Voor de s. Pz. B-41 werd een unitaire cartridge gemaakt met een pantserdoordringend fragmentatieprojectiel 28 cm Pzgr.41 (gewicht 125 gram) met een stalen pantserdoorborende kern en een aluminium scherpe dop (de kogels van Gerlich hadden niet zo'n een kern). Het algemene ontwerp van het projectiel kwam overeen met het Gerlich-patent van 1935 - met twee riemen in de vorm van een taps toelopende rok en groeven erachter. Er waren vijf gaten in de voorgordel, die vermoedelijk hebben bijgedragen aan de symmetrische compressie van de gordel. Een lading van 153 gram pyroxylinepoeder (buisvormige korrel) met progressieve verbranding zorgde voor een initiële projectielsnelheid van 1370 meter per seconde (dat wil zeggen ongeveer 4M - en tegenwoordig worden "hypersonische" antitankprojectielen als de meest veelbelovende middelen beschouwd). De patroon had een 190 mm lange fles messing huls met een uitstekende rand, de capsule was C/13 nA. De totale lengte van het projectiel was 221 mm. De pantserpenetratie van de s. Pz.

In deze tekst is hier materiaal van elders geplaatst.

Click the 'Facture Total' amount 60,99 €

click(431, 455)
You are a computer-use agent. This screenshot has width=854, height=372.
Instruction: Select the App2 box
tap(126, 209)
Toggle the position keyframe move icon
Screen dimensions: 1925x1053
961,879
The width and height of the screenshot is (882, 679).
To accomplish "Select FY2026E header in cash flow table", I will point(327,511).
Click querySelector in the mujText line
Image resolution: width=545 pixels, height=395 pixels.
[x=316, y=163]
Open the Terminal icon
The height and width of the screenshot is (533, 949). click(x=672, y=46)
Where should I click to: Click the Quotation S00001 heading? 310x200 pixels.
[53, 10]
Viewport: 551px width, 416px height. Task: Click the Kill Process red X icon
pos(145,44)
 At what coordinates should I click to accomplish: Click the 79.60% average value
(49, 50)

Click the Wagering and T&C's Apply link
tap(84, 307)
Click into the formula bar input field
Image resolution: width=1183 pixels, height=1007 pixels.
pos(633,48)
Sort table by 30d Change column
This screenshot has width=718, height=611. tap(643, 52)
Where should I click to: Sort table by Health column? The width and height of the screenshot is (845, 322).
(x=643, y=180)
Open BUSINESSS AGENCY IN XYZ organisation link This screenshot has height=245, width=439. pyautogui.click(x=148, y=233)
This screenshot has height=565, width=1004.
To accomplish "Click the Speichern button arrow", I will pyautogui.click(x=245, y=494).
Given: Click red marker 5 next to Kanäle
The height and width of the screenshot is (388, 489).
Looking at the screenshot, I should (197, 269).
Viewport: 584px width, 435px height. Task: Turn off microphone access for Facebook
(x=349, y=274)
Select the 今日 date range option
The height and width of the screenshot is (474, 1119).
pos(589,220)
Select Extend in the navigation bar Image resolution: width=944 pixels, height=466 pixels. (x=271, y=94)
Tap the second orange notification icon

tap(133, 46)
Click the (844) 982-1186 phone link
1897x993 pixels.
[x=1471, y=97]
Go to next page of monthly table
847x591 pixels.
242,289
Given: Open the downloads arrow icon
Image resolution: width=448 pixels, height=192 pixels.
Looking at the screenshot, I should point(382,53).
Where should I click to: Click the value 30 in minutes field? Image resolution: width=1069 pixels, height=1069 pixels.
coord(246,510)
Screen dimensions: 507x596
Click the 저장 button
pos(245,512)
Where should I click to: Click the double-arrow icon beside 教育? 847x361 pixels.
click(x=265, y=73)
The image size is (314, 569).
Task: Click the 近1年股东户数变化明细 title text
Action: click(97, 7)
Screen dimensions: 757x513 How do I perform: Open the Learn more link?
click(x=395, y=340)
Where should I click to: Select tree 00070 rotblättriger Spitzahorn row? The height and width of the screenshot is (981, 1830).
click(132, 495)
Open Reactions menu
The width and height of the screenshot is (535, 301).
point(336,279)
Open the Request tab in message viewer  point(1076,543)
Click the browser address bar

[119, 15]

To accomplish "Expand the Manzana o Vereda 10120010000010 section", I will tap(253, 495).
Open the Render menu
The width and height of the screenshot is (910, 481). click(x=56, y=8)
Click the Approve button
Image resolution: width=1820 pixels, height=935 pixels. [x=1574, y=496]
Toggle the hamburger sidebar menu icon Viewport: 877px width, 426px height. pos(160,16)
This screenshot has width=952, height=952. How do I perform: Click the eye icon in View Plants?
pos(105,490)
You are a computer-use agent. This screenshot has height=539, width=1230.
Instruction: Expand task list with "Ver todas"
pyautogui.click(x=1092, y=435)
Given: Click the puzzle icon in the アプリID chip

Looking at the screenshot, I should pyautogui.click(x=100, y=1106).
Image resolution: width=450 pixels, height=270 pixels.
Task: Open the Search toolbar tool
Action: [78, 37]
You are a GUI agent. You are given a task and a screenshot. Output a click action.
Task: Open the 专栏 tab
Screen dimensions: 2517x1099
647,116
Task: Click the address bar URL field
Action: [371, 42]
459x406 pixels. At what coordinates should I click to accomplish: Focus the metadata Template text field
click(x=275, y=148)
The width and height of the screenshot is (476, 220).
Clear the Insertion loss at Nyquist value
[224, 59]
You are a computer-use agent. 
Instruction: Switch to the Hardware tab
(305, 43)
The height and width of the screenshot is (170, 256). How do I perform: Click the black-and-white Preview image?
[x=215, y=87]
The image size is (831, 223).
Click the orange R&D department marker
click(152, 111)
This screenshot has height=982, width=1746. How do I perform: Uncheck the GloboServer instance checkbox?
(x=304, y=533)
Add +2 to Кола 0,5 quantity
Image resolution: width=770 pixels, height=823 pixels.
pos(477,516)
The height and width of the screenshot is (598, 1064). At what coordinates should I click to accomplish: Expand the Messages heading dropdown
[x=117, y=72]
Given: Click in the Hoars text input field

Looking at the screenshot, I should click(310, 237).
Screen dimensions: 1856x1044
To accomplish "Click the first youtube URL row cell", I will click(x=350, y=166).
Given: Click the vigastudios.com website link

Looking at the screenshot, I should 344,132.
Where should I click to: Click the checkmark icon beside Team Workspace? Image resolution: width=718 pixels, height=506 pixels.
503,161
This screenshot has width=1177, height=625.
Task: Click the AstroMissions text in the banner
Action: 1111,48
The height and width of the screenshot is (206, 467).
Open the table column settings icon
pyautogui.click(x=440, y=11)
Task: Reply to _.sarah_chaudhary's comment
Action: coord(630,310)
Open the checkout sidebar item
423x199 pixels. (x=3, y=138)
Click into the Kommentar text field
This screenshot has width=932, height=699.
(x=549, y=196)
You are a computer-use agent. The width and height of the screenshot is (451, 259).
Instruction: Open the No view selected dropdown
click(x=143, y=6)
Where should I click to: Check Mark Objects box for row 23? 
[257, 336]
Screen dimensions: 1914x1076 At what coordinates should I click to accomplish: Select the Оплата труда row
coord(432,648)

B-41 met behulp van een pantserdoordringend projectiel was 75 millimeter op een afstand van 100 meter, 50 millimeter op 200 meter, 45 millimeter op 370 meter en 40 millimeter op 450 meter. Dus, met een kleiner formaat en gewicht, was het "zware antitankkanon" in termen van de effectiviteit van de strijd tegen gepantserde voertuigen vergelijkbaar met een 37 mm antitankkanon. Aangezien het "zware antitankkanon" in feite een infanteriewapen was, werd een fragmentatiepatroon met een 28 cm Spgr.41-granaat gemaakt om zijn mogelijkheden (granaatmassa - 93 gram, explosieve lading - 5 gram) uit te breiden met een drijfgas van 139 gram lading, een onmiddellijke hoofdzekering … De mouw en de totale lengte waren consistent met de s. Pz. B-41. De patronen werden verzegeld in metalen bakjes van 12 stuks.

Naast het 28/20 mm antitankkanon produceerde Duitsland antitankkanonnen met een "taps toelopende" boring - 42/22 mm 4, 2cm Pak.41 (gewicht - 560 kilogram) en 75/55 mm 7, 5cm Pak.41 (gewicht van 1348 tot 1880 kilogram). Deze kanonnen hadden goede ballistische prestaties, maar de productie van systemen met een "taps toelopende" loop was duur en technologisch moeilijk - een eigenschap die onhandig was voor antitankwapens in de frontlinie. Ook had de "taps toelopende" loop een lage overlevingskans. Het APCR-projectiel loste dezelfde problemen met groot succes op, zelfs met "traditionele" vaten. De toepassing van sub-kaliber reel-to-reel shells voor de standaard 37 mm en 50 mm antitankkanonnen gaf een groter effect, daarom werd in 1943 de productie van kanonnen met een taps toelopende loop stopgezet. In die jaren was het niet mogelijk om het ontwerp van de sub-kaliber kogel uit te werken, daarom ontvingen antitankgeweren dergelijke patronen niet.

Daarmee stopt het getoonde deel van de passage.